使用虚拟机+OpenWrt+Menthust 解决校园网认证问题,但是会有共享网络检测问题。目前现象是使用 80 端口很大概率被封,用 IPtables 禁止 80 端口的数据出 WALN 口就没事,分析是根据 HTTP 的 User-Agent 请求头判定的,但是现在挺多 APP 还用了 80 端口加速视频、图片什么的。目前找到了两种方案,分别是xmurp-ua和UA2F,前者是内核修改,后者是用户态修改方案,但是不好使,访问 HTTP 页面,UA 并没修改。所以我参考他们的自己写了一个,同时也学习下 C 语言及 Linux 方面的东西.

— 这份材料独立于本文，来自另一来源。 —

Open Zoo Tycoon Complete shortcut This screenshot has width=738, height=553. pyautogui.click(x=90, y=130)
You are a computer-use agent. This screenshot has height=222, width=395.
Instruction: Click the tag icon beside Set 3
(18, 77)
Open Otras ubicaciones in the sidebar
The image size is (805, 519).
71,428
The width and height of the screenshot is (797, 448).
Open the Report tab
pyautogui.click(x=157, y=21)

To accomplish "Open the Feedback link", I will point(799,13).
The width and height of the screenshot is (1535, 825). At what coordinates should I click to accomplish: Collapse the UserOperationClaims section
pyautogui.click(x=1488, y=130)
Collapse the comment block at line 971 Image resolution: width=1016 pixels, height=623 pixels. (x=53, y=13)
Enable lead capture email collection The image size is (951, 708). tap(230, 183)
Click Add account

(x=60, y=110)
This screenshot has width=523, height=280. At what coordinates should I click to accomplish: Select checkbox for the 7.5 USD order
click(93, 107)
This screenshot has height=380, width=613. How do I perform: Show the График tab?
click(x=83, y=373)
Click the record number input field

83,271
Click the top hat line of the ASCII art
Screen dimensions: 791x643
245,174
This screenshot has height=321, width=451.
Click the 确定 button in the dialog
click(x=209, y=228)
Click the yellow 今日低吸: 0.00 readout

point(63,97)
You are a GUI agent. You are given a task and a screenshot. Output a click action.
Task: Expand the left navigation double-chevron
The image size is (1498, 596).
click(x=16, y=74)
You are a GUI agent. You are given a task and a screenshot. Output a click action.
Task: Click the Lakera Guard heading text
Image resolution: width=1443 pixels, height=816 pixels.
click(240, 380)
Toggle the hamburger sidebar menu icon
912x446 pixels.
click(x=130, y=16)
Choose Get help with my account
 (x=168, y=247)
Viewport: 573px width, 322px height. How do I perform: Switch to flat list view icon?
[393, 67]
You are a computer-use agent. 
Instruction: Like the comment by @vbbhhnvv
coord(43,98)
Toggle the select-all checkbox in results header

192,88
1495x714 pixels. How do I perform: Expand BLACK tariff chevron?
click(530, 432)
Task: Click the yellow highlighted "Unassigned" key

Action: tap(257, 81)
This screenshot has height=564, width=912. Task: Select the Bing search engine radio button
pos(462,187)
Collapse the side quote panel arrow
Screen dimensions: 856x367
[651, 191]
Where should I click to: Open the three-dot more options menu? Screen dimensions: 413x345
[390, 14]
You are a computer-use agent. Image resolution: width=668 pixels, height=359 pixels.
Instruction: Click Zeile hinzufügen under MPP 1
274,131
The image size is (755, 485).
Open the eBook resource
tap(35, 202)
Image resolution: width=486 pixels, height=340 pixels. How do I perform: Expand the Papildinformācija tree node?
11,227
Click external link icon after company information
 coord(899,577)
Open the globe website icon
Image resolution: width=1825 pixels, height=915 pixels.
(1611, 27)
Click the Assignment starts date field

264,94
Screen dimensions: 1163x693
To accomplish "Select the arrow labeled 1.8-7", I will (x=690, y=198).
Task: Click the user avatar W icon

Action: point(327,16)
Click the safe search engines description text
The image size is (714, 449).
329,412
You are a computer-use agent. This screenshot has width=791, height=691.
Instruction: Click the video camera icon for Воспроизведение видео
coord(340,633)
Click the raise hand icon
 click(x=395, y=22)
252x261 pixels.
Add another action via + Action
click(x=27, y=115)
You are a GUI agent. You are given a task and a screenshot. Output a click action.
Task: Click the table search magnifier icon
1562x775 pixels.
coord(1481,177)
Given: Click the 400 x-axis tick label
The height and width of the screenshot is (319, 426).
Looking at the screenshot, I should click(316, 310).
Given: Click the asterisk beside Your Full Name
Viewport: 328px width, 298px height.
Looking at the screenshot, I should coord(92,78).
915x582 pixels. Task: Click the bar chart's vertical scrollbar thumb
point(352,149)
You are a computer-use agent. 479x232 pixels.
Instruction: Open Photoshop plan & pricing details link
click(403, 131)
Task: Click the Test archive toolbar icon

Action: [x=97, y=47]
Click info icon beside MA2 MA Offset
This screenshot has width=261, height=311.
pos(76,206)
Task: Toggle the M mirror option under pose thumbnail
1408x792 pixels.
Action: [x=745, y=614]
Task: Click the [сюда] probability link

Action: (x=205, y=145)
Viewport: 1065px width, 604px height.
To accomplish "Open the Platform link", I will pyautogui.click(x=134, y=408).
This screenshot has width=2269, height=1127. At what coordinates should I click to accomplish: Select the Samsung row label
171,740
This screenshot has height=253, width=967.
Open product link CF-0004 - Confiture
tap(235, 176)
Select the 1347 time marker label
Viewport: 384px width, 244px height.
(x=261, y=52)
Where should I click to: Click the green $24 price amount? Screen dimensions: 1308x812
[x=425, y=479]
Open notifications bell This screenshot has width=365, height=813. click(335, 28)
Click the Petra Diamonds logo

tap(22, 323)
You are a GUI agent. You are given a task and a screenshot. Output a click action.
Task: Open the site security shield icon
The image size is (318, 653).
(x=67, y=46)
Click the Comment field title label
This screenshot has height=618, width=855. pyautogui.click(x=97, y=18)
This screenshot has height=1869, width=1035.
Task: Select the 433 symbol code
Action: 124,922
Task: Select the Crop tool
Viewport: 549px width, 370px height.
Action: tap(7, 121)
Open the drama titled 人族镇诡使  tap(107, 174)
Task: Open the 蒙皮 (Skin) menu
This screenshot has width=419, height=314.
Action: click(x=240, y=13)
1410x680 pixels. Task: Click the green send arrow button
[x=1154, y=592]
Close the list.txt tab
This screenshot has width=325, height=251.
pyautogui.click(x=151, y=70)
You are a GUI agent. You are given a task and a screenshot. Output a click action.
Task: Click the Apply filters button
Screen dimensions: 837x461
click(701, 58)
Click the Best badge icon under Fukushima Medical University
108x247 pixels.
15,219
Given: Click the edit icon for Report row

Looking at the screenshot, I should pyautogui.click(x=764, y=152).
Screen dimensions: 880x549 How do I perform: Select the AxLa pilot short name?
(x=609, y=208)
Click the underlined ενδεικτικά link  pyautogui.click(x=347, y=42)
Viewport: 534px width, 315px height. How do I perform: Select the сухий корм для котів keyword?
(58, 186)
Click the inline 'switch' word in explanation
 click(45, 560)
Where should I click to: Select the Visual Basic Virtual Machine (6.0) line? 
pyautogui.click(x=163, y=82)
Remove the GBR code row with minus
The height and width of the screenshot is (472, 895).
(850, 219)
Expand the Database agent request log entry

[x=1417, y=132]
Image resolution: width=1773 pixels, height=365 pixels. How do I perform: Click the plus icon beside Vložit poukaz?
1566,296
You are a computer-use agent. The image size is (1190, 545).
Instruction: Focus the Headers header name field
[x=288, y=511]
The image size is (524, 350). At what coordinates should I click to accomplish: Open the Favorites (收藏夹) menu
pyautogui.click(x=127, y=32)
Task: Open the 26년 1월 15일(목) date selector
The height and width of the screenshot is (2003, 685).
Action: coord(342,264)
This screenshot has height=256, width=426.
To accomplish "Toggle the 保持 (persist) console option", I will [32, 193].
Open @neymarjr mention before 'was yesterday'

我采用的是第二个方案,设置规则,让符合条件的包交给用户态程序处理,模块是 NFQUEUE 。现在进度是交叉编译环境、测试环境都准备好了,代码进行到在 TCP payload 中查找 User-agent 并替换,想请问下那种查找算法效率高些?以下是我已进行的分析:
User-Agent
字段却在前一个包,搜索不出来,第二个包好像不太好修改?修改成统一 UA 可能增大 TCP payload 的数据,导致 IP 层分片?感觉去掉各平台的标识就行了,比如 Android 、IOS 、Win 等标识不同时出现。考虑分片增加复杂度了,感觉这种情况可以不考虑,账号拉黑应该有个阈值的,不会有这么多数据包巧合。查找算法我感觉Rabin-Karp Algorithm
应该合适,hh
问题是:
1
billlee 2022-04-21 20:31:11 +08:00
我以前是做防火墙 & WAF 的,其实
1. 直接搜索是很快的,商用防火墙可以在内核态拿着上万条正则扫万兆以太网的全部流量。 2. 需要处理跨包场景 3. 不能修改数据长度,否则后面的包序列号都会变,所有后续包都需要重写。 4. HTTP 的各种高级特性处理起来确实很复杂,所以 WAF 一般是在用户空间做的。 所以我还是建议用 TPROXY 抓到用户空间来用代理服务器重写 User-Agent 头 |
2
bbmike253455 OP @billlee 多谢大佬!那我就用暴力的了。我准备就替换括号里面的内容,选一个最短的替换,空余位置补空格,真容量不够的话,那就 UA 缺失算了,只要不识别出来移动设备就行了
代理服务器已经有解决方案了,Privoxy ,我已经用上了,就是有时候会断流、卡顿。 Mozilla/5.0 (Macintosh; Intel Mac OS X 10_14_4) AppleWebKit/537.36 (KHTML, like Gecko) Chrome/74.0.3729.108 Safari/537.36 |
3
bfdh 2022-04-22 11:59:53 +08:00
@billlee
1. 直接搜索是很快的,商用防火墙可以在内核态拿着上万条正则扫万兆以太网的全部流量。 这个主要看 CPU 性能,我们在家用路由器上做过类似操作,性能损失很明显。 来回答下楼主的问题 如果只是想实现功能,nginx 反代有可能能满足楼主需求,不过这个我没有仔细研究过,只是提出来,需要楼主自行查证。 如果是自己写代码实现,应该有下面这些需要留意 1 、HTTP 1.x 也是可以一条 tcp 连接承载多个 http 请求的,关键字 keepalive ,这种情况也是需要持续处理后续数据的。 2 、可以考虑使用类似反代的思路,这样的话,UA 跨包和因为修改 UA 导致的数据包长度变化问题就迎刃而解了。 3 、UA 定位建议按协议进行分析,暴力查找感觉性能还是低了些,而且本来你也是抱着一部分学习的目的。 4 、某些应用的服务器会检测 UA ,修改 UA 可能会导致功能异常,这种需要特殊处理。 最后再提供另一个思路。 不知道你们校园网 UA 检测对于 http 头跨包的情况处理到了什么程度,可以试试将 HTTP 头逐个字节发送,看看是不是能被检测到。逐个字节发送需要在网络层抓包确认,并不只是在代码里一次 write 一个字节,多次 write 的数据,内核可能会合成一个包发出去。 |
4
lingling47 2022-05-31 15:08:11 +08:00
不过话说如果只是操作 ua nginx 反向代理好像可以实现
|